▶ _Extracted records_
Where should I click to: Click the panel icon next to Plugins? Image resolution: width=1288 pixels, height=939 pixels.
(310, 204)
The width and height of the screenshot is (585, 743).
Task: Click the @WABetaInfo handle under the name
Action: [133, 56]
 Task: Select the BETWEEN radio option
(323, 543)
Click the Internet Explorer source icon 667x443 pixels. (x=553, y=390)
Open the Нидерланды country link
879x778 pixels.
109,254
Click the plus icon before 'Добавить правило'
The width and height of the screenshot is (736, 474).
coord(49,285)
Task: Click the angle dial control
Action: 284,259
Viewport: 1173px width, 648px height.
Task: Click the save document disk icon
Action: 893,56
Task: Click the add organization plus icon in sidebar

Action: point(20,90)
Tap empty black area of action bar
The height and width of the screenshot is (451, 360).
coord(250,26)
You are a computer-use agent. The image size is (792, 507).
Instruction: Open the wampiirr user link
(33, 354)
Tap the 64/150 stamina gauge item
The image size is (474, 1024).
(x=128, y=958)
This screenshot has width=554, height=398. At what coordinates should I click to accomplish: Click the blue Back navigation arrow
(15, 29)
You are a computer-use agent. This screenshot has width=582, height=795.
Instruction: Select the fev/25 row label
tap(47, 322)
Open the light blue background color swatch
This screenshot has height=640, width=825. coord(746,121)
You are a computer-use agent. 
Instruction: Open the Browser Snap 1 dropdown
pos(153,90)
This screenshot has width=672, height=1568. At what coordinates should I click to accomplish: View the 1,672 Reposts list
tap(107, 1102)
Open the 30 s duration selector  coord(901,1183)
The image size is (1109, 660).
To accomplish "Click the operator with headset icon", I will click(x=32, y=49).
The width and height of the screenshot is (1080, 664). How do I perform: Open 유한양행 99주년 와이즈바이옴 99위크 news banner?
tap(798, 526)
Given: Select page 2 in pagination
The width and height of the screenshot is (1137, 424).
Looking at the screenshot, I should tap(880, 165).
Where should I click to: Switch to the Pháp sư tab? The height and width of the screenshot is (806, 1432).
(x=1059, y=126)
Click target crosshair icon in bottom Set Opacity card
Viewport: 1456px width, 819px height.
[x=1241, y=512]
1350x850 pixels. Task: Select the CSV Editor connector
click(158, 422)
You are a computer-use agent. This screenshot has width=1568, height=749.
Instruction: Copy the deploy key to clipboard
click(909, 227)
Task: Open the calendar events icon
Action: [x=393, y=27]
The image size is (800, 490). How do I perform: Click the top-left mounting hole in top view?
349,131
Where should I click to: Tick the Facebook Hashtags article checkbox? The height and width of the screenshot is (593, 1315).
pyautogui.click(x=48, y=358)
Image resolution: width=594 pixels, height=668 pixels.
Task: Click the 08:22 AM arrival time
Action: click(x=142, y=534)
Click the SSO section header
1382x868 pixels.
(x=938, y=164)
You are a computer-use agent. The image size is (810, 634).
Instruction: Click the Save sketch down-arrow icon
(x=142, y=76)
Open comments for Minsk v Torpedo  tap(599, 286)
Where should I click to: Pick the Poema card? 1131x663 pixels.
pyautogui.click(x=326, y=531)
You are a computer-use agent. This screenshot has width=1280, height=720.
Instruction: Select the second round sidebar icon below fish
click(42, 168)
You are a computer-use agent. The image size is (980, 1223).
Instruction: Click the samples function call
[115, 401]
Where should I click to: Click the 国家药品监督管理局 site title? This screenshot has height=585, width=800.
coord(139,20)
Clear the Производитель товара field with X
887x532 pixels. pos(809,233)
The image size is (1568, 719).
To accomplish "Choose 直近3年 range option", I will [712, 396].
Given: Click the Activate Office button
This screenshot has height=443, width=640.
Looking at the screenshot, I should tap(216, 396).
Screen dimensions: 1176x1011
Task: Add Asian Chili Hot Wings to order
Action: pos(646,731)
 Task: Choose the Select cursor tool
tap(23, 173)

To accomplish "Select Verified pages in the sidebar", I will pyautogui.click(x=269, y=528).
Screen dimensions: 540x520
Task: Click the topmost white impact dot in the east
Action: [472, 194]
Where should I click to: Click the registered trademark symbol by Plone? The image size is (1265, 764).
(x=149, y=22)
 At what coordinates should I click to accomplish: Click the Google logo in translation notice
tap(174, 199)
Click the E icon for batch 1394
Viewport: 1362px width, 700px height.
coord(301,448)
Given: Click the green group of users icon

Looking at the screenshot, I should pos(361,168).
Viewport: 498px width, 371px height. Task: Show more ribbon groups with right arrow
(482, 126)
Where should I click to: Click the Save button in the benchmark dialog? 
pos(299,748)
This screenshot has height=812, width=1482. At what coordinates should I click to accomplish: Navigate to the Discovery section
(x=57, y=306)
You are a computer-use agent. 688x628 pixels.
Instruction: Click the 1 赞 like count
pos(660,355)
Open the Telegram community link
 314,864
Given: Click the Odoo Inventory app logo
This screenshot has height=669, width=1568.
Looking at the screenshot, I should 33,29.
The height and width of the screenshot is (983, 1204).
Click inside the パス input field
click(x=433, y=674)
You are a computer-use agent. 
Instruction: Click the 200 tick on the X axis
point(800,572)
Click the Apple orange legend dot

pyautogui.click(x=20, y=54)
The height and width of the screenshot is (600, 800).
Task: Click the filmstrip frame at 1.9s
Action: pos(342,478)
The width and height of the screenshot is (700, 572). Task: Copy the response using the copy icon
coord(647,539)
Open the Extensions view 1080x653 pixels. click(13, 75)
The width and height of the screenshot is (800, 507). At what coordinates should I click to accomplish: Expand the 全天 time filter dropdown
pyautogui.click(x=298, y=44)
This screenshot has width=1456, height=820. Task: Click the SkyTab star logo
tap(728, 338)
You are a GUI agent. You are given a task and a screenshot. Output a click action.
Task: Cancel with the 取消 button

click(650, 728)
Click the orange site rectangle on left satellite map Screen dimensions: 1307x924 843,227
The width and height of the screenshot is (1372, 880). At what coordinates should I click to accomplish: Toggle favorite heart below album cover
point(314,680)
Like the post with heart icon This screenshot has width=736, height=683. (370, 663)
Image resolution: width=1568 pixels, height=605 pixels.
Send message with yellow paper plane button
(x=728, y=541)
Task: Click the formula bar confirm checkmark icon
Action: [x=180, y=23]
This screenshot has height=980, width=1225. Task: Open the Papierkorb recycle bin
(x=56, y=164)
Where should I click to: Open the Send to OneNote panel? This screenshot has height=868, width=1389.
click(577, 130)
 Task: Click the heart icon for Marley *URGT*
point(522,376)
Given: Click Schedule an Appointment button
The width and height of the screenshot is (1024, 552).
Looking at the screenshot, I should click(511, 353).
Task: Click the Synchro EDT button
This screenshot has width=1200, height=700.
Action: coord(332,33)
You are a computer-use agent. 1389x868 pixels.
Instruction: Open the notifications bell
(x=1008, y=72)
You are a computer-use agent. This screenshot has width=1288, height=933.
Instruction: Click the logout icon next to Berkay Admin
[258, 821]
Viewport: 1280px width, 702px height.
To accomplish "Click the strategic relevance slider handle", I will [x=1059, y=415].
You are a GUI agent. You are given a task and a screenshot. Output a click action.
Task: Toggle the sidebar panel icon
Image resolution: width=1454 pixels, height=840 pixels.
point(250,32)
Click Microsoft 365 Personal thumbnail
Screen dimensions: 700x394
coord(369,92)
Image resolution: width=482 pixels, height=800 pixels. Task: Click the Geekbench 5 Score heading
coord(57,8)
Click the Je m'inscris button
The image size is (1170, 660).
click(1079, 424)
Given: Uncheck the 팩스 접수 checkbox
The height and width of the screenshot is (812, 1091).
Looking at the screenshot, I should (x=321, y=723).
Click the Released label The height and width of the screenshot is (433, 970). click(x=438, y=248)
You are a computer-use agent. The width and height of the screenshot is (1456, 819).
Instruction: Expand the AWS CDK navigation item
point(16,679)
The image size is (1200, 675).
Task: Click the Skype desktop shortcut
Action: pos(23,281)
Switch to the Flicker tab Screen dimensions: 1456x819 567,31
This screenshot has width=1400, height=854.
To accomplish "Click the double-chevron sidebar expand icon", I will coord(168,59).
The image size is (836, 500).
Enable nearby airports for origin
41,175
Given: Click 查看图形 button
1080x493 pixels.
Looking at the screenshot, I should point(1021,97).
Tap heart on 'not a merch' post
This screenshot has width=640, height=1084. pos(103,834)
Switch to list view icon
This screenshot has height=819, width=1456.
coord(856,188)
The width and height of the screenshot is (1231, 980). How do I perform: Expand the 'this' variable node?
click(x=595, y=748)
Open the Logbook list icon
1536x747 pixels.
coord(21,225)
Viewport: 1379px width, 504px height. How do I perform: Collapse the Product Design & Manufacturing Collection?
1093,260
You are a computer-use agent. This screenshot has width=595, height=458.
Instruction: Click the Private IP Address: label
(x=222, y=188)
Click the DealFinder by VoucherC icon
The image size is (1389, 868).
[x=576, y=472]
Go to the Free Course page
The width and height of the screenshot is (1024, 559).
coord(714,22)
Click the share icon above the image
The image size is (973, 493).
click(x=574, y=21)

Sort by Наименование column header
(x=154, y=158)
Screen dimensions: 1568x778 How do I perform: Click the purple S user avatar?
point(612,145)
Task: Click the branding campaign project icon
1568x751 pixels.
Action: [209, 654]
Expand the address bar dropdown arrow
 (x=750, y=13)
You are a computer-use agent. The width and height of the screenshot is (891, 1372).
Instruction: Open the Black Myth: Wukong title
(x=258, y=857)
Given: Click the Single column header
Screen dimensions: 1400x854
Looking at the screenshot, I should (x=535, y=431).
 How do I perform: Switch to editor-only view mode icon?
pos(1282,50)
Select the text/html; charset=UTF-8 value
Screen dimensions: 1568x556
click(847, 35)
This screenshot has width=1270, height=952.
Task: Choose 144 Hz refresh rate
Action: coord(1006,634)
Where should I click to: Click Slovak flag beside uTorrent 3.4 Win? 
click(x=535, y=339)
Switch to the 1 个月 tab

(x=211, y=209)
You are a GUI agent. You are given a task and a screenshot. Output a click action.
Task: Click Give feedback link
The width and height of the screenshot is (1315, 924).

▶ _What you should do_
Please copy the records exactly, from the start of the records up to and including the line with "coord(250,26)".

▶ _Written answer_
Where should I click to: Click the panel icon next to Plugins? Image resolution: width=1288 pixels, height=939 pixels.
(310, 204)
The width and height of the screenshot is (585, 743).
Task: Click the @WABetaInfo handle under the name
Action: [133, 56]
 Task: Select the BETWEEN radio option
(323, 543)
Click the Internet Explorer source icon 667x443 pixels. (x=553, y=390)
Open the Нидерланды country link
879x778 pixels.
109,254
Click the plus icon before 'Добавить правило'
The width and height of the screenshot is (736, 474).
coord(49,285)
Task: Click the angle dial control
Action: 284,259
Viewport: 1173px width, 648px height.
Task: Click the save document disk icon
Action: 893,56
Task: Click the add organization plus icon in sidebar

Action: point(20,90)
Tap empty black area of action bar
The height and width of the screenshot is (451, 360).
coord(250,26)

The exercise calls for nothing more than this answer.